Extract STR signatures from annotated VCF
Project description
STR Mutation Signature Analysis.
Python package for analysis of Short Tandem Repeat (STR) mutation signatures from VCF files. It extracts somatic STR mutation events from paired tumor–normal VCFs, builds count matrices, filters them, performs NMF-based signature decomposition, and projects new samples onto learned STR mutation signatures.
Contents
Installation
Quick start
Input format
Somatic STR calls (tumor–normal)
Annotating standard VCFs
Matrix construction
Filtering mutation matrices
NMF signatures and projection
Command line interface
Python API
Output
Contributing
License
Installation
From PyPI
The package is available through PyPI. Install with:
pip install str_mut_signatures
From source
git clone https://github.com/acg-team/str_mut_signatures
cd str_mut_signatures
pip install -e .
Development installation
pip install -r requirements_dev.txt
Quick start
Command Line
Extract somatic STR mutation counts from paired tumor–normal VCFs:
str_mut_signatures extract \
--vcf-dir data/vcfs/ \
--out-matrix counts_raw.tsv \
--ru length \
--ref-length \
--change
This produces a count matrix (TSV) with:
rows = samples
columns = STR mutation features such as:
LEN{motif_length}_{ref_length}_{change}
For example: LEN1_10_+1 means:
motif length = 1 bp
reference repeat length = 10 copies
tumor has +1 copy relative to normal.
Filter the matrix to remove extremely rare features/samples:
str_mut_signatures filter \
--matrix counts_raw.tsv \
--out-matrix counts_filtered.tsv \
--feature-method elbow
Run NMF to learn STR mutation signatures:
str_mut_signatures nmf \
--matrix counts_filtered.tsv \
--outdir nmf_results \
--n-signatures 5
This writes:
nmf_results/signatures.tsv – STR mutation signatures (features x K)
nmf_results/exposures.tsv – sample exposures (samples x K)
nmf_results/metadata.json – parameters and metadata.
Project new samples onto existing signatures:
str_mut_signatures project \
--matrix new_counts.tsv \
--nmf-dir nmf_results \
--out-exposures new_exposures.tsv
Python Library Usage
Basic pipeline
from str_mut_signatures import (
parse_vcf_files,
build_mutation_matrix,
filter_mutation_matrix,
run_nmf,
save_nmf_result,
load_nmf_result,
project_onto_signatures,
)
# 1) Parse annotated paired tumor–normal VCF files into a long table
mutations = parse_vcf_files("vcf_directory/")
# 2) Build a mutation count matrix
# ru:
# None -> ignore motif
# "length" -> use only motif length (LEN1, LEN2, ...)
# "ru" -> use full repeat unit sequence (e.g.
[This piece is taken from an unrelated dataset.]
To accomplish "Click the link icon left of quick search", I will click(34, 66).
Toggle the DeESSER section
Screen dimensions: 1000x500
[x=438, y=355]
AT, AAT)
# "AT" -> AT-rich vs non-AT-rich classification
# ref_length:
# include reference repeat length as a feature component
# change:
# include tumor–normal repeat-length change
matrix = build_mutation_matrix(
mutations,
ru="length",
ref_length=True,
change=True,
)
# 3) Filter the matrix (e.g. manual thresholds)
matrix_filt, summary = filter_mutation_matrix(
matrix,
feature_method="manual",
min_feature_total=10,
min_samples_with_feature=3,
min_sample_total=0,
)
# 4) Run NMF
nmf_res = run_nmf(matrix_filt, n_signatures=5, random_state=11)
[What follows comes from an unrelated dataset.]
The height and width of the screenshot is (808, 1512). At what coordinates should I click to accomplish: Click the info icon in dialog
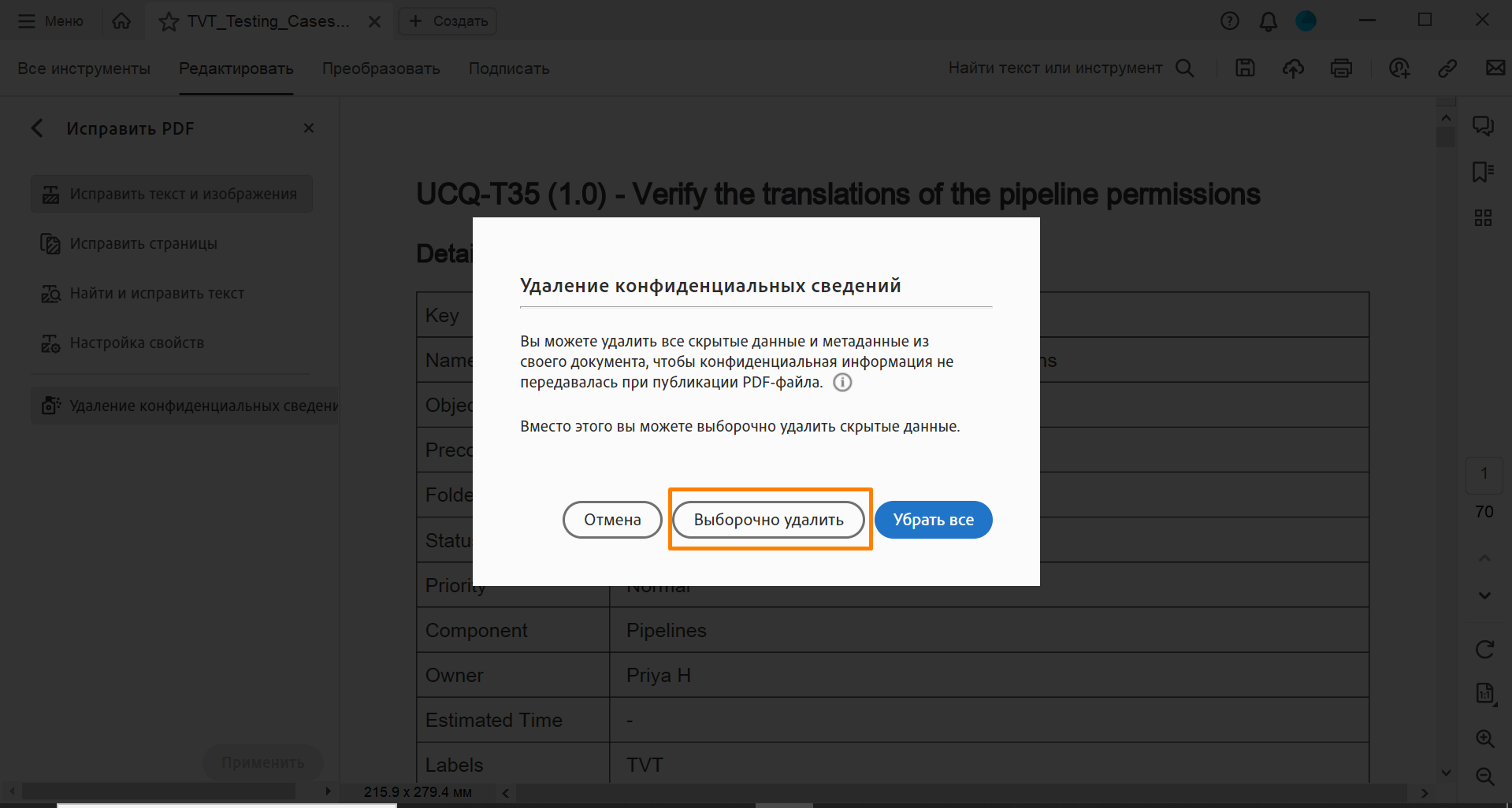[x=842, y=383]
# Access signatures and exposures
signatures = nmf_res.signatures # features x K
exposures = nmf_res.exposures # samples x K
# 5) Save NMF result for reuse
save_nmf_result(nmf_res, "nmf_results")
# 6) Load NMF result and project new samples
nmf_loaded = load_nmf_result("nmf_results")
new_exposures = project_onto_signatures(
new_matrix=new_counts_df,
signatures=nmf_loaded.signatures,
method="nnls",
)
Input format
To be processed by str_mut_signatures, VCF files must:
Contain paired samples (normal and tumor) per record.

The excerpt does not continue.